_Data items_:
☆ ☆ ☆ ☆

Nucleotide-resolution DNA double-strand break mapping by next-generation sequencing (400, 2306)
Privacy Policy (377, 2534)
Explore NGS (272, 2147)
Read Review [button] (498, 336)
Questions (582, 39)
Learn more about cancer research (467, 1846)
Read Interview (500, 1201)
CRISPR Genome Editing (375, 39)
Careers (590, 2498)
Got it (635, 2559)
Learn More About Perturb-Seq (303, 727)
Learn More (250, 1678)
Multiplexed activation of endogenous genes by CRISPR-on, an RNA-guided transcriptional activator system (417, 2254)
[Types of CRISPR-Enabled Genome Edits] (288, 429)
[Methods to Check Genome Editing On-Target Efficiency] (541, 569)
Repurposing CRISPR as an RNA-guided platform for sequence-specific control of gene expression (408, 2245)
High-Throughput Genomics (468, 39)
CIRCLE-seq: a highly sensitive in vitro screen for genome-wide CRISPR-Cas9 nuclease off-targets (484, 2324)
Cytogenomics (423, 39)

☆ ☆ ☆ ☆

_TASK INSTRUCTIONS_: Copy all the records above precisely.

_RESULT_:
Nucleotide-resolution DNA double-strand break mapping by next-generation sequencing (400, 2306)
Privacy Policy (377, 2534)
Explore NGS (272, 2147)
Read Review [button] (498, 336)
Questions (582, 39)
Learn more about cancer research (467, 1846)
Read Interview (500, 1201)
CRISPR Genome Editing (375, 39)
Careers (590, 2498)
Got it (635, 2559)
Learn More About Perturb-Seq (303, 727)
Learn More (250, 1678)
Multiplexed activation of endogenous genes by CRISPR-on, an RNA-guided transcriptional activator system (417, 2254)
[Types of CRISPR-Enabled Genome Edits] (288, 429)
[Methods to Check Genome Editing On-Target Efficiency] (541, 569)
Repurposing CRISPR as an RNA-guided platform for sequence-specific control of gene expression (408, 2245)
High-Throughput Genomics (468, 39)
CIRCLE-seq: a highly sensitive in vitro screen for genome-wide CRISPR-Cas9 nuclease off-targets (484, 2324)
Cytogenomics (423, 39)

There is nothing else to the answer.